EXERCISE. Scan the material for the word "computer", then return every line where it appears.

RECORD EXCERPTS.
_ _ _ _ _ _ _

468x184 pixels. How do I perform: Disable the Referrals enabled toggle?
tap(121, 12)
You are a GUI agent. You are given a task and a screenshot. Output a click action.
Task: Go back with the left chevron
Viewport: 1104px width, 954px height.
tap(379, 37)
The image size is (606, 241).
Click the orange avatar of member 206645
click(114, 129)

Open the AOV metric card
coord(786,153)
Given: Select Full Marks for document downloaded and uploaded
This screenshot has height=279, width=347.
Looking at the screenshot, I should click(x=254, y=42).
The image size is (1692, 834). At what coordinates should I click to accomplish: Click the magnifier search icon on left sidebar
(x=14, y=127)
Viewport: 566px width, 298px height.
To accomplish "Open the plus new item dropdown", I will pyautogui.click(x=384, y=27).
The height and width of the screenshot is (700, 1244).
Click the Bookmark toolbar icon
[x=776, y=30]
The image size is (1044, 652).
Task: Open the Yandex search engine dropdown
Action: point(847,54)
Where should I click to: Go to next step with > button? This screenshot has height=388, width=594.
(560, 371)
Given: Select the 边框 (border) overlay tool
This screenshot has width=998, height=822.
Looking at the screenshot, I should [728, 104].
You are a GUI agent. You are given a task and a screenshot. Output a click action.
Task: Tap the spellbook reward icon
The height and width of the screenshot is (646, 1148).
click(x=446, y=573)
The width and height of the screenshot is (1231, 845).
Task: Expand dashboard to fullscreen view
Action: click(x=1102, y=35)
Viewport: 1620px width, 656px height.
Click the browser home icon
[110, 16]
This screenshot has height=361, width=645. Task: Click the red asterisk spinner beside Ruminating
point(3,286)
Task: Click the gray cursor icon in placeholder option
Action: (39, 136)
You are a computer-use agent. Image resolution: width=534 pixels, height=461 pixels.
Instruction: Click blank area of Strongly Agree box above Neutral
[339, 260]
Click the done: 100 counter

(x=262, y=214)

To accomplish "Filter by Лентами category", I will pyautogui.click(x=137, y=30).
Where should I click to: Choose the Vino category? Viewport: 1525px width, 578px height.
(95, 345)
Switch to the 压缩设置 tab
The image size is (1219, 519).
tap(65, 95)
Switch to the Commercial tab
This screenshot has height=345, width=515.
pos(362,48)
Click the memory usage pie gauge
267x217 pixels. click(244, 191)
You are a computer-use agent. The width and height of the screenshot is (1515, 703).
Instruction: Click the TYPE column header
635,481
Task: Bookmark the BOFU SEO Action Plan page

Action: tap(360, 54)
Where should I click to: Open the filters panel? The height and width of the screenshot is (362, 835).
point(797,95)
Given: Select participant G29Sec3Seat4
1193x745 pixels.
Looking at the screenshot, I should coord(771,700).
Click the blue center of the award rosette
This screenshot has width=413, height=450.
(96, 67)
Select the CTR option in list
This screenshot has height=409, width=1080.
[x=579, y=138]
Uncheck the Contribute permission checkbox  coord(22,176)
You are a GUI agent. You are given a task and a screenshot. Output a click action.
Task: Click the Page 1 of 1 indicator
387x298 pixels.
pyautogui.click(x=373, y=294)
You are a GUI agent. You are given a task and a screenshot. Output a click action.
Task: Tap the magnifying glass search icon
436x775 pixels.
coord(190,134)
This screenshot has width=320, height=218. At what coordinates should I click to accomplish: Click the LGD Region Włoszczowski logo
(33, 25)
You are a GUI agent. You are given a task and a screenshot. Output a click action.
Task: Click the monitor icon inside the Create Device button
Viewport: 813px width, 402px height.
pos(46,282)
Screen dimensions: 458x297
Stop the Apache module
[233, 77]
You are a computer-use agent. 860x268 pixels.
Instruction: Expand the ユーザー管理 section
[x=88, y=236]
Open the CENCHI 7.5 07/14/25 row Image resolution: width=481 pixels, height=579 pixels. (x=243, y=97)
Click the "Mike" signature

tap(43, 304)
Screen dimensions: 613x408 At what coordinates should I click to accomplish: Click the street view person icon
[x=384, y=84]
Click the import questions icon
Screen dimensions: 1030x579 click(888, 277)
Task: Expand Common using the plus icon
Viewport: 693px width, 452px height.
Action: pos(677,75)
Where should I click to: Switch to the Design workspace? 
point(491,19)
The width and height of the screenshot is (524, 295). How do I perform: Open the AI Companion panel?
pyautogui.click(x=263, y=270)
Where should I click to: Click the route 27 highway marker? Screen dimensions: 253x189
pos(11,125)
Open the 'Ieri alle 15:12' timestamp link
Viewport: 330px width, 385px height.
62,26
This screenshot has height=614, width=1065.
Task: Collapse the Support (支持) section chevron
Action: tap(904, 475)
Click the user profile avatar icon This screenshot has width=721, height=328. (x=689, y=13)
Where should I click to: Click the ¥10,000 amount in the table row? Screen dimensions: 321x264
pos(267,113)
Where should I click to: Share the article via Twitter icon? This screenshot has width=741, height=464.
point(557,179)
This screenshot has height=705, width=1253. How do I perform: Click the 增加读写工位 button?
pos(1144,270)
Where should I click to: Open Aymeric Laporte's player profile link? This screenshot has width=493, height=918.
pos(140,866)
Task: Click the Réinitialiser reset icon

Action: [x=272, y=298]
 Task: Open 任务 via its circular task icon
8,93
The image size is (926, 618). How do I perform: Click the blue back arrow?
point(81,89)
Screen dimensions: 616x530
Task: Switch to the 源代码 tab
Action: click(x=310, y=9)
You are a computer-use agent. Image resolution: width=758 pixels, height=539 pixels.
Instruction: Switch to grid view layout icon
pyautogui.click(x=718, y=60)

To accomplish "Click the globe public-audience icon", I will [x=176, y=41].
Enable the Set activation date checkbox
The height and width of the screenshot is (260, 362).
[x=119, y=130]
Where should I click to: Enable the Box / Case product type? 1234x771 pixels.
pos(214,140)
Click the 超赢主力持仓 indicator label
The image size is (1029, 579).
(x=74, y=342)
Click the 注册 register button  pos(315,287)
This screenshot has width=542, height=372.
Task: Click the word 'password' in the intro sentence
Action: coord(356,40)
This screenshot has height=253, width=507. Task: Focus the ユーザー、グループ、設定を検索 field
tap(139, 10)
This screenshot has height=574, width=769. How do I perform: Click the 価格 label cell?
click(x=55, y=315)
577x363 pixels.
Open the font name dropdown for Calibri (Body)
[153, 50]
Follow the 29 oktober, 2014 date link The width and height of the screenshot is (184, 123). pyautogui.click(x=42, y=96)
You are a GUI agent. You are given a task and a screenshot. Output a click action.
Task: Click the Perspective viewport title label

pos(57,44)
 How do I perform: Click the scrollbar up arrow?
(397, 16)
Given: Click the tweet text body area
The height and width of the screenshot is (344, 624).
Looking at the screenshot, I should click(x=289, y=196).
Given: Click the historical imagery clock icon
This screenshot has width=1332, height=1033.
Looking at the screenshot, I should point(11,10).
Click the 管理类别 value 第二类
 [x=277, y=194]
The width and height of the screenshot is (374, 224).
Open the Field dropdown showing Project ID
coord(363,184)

_ _ _ _ _ _ _

EXERCISE SOLUTION.
You are a computer-use agent. Image resolution: width=534 pixels, height=461 pixels.
You are a computer-use agent. The width and height of the screenshot is (1515, 703).
You are a computer-use agent. 860x268 pixels.
You are a computer-use agent. Image resolution: width=758 pixels, height=539 pixels.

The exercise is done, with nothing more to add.